- **TASK STATEMENT**
Please transcribe the entries exactly and omit the images they contain.

START AVAILABLE DATA

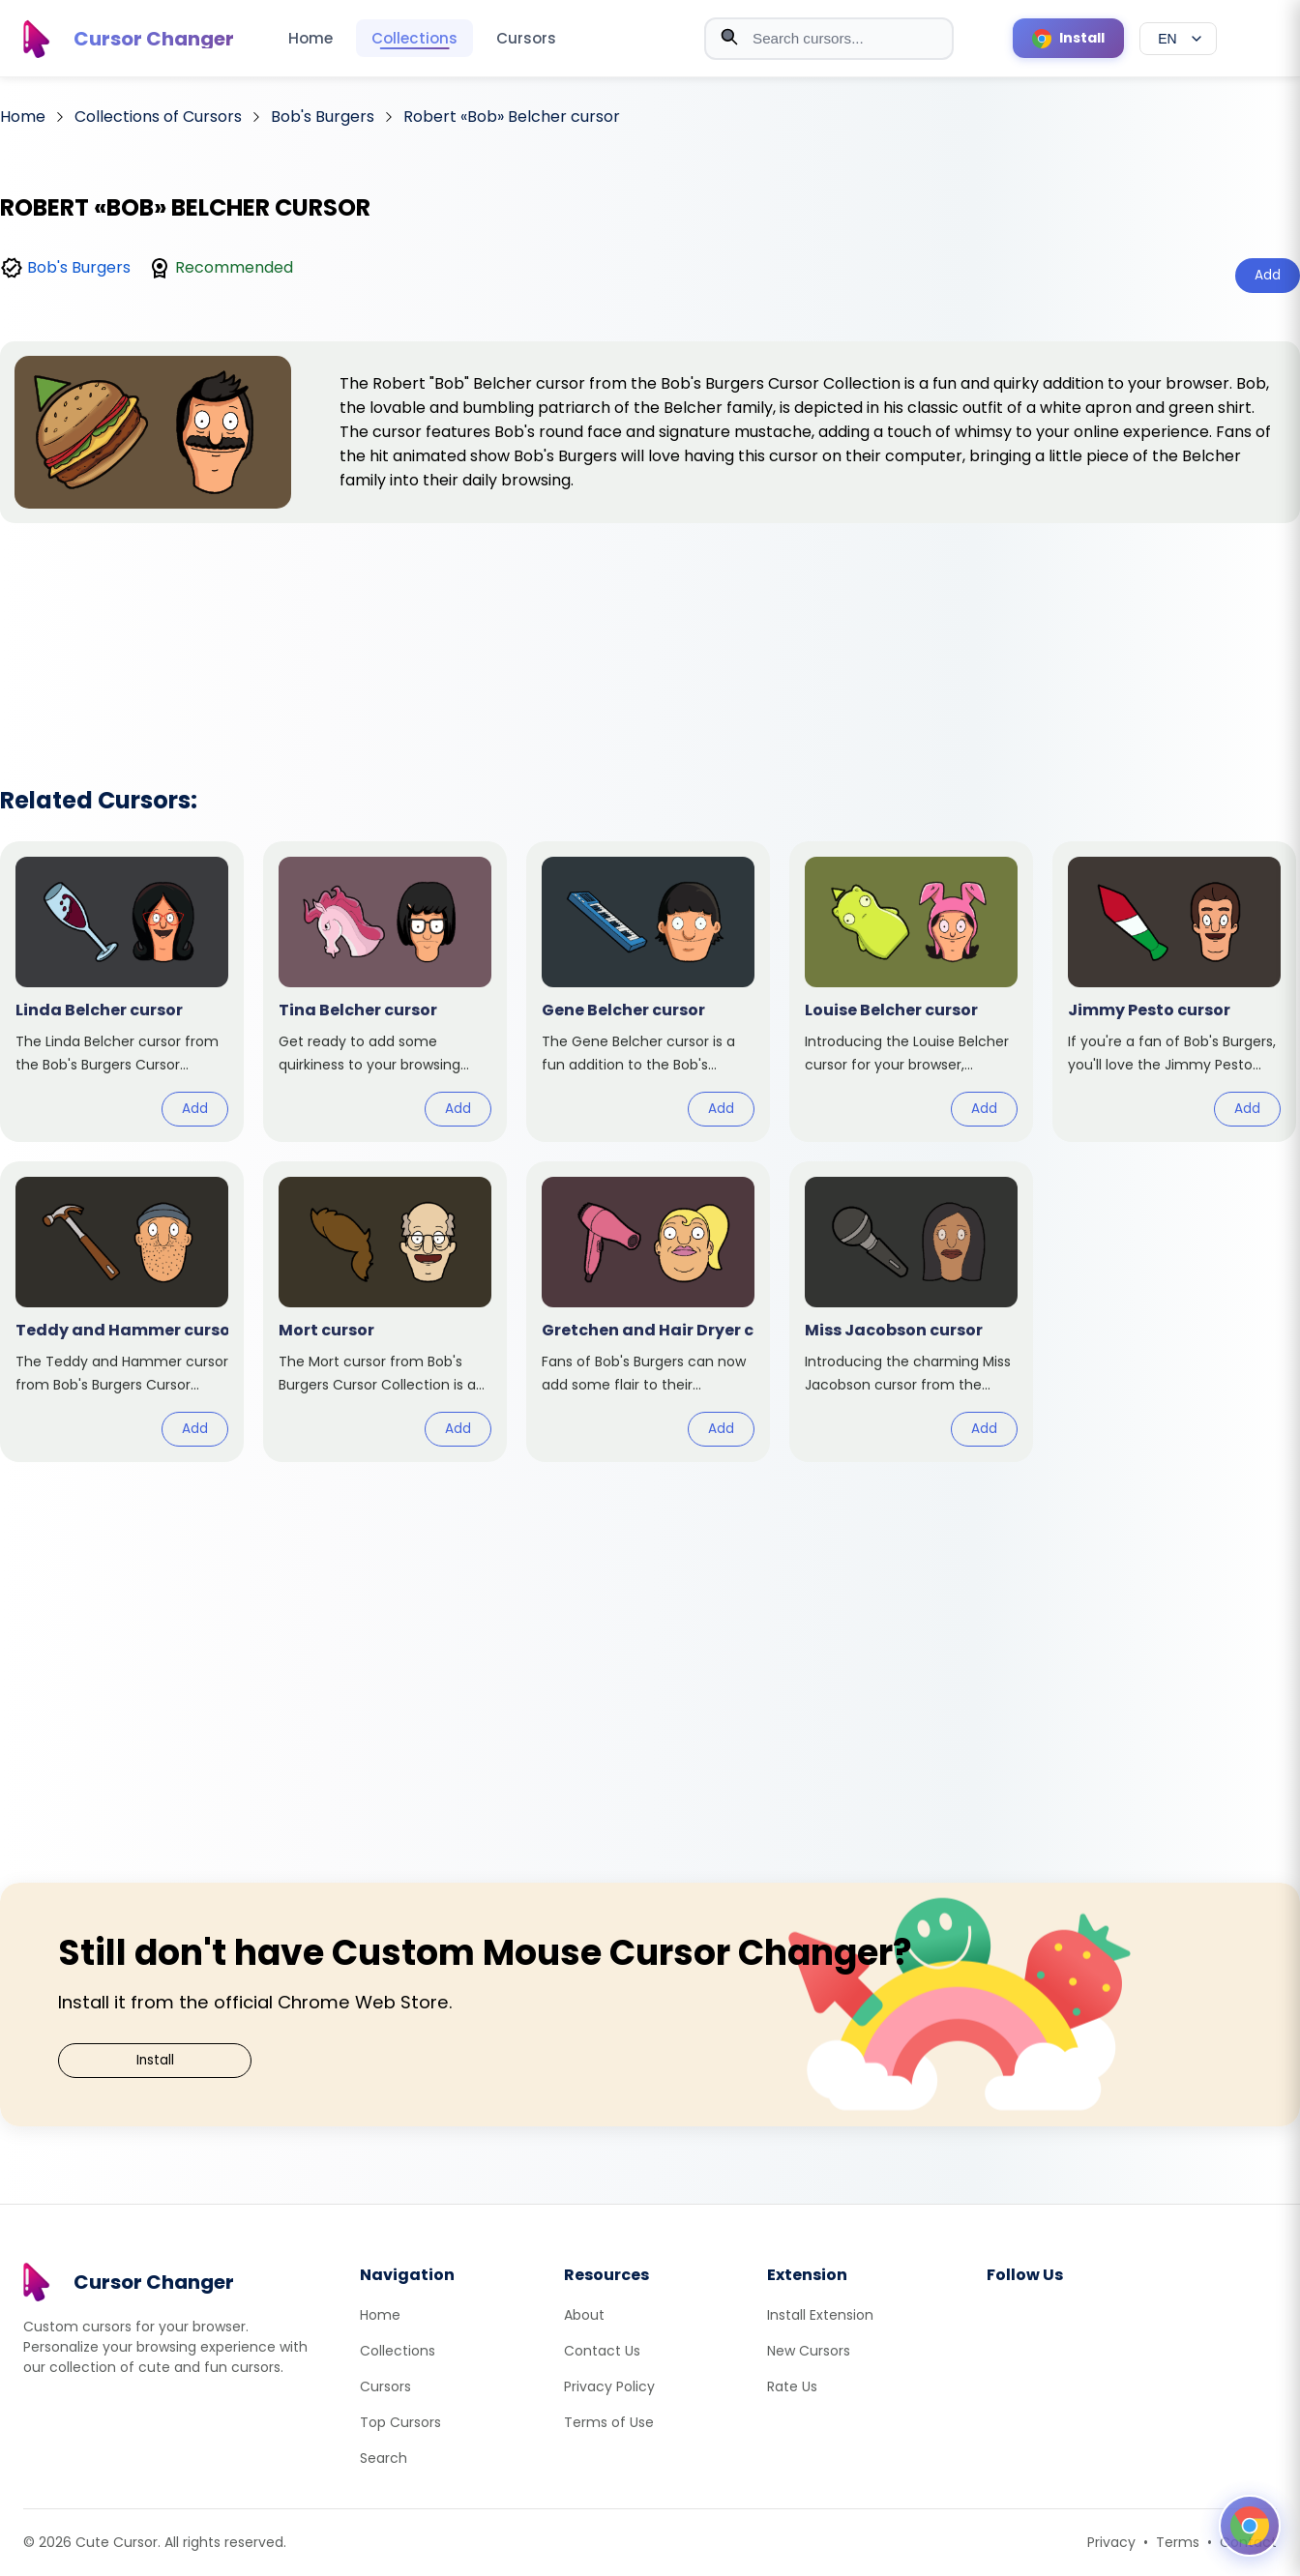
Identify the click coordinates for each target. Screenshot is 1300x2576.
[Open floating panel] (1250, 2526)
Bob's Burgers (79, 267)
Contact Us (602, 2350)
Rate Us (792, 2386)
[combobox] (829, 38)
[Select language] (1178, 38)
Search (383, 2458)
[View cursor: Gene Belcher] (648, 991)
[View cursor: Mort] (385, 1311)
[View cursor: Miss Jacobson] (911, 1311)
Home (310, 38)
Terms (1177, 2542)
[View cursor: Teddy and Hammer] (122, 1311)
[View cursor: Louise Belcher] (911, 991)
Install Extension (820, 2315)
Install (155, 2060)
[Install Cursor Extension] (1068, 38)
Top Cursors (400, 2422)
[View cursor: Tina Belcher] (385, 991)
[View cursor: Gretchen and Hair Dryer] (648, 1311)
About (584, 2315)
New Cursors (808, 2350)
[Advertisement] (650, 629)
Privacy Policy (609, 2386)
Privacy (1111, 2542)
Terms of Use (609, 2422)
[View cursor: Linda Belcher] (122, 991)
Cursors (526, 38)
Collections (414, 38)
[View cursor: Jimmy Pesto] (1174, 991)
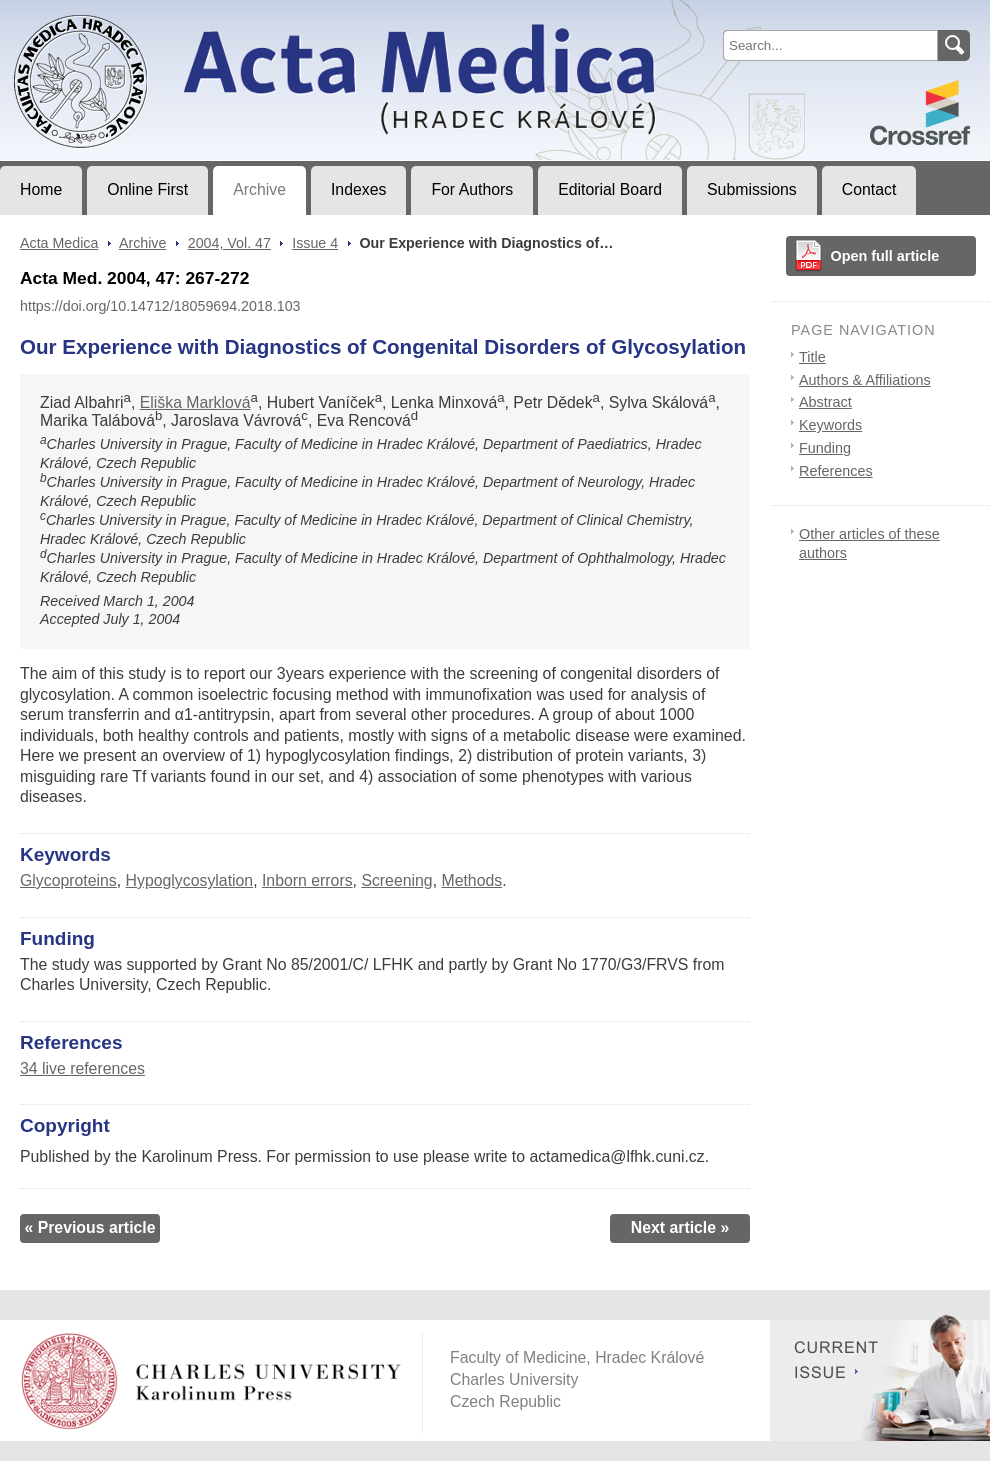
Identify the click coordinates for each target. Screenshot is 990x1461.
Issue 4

END AVAILABLE DATA

- **ANSWER SPACE**
Identify the click coordinates for each target. Screenshot is 1300x2576.
[Open floating panel] (1250, 2526)
Bob's Burgers (79, 267)
Contact Us (602, 2350)
Rate Us (792, 2386)
[combobox] (829, 38)
[Select language] (1178, 38)
Search (383, 2458)
[View cursor: Gene Belcher] (648, 991)
[View cursor: Mort] (385, 1311)
[View cursor: Miss Jacobson] (911, 1311)
Home (310, 38)
Terms (1177, 2542)
[View cursor: Teddy and Hammer] (122, 1311)
[View cursor: Louise Belcher] (911, 991)
Install Extension (820, 2315)
Install (155, 2060)
[Install Cursor Extension] (1068, 38)
Top Cursors (400, 2422)
[View cursor: Tina Belcher] (385, 991)
[View cursor: Gretchen and Hair Dryer] (648, 1311)
About (584, 2315)
New Cursors (808, 2350)
[Advertisement] (650, 629)
Privacy Policy (609, 2386)
Privacy (1111, 2542)
Terms of Use (609, 2422)
[View cursor: Linda Belcher] (122, 991)
Cursors (526, 38)
Collections (414, 38)
[View cursor: Jimmy Pesto] (1174, 991)
Identify the click coordinates for each target. Screenshot is 990x1461.
Issue 4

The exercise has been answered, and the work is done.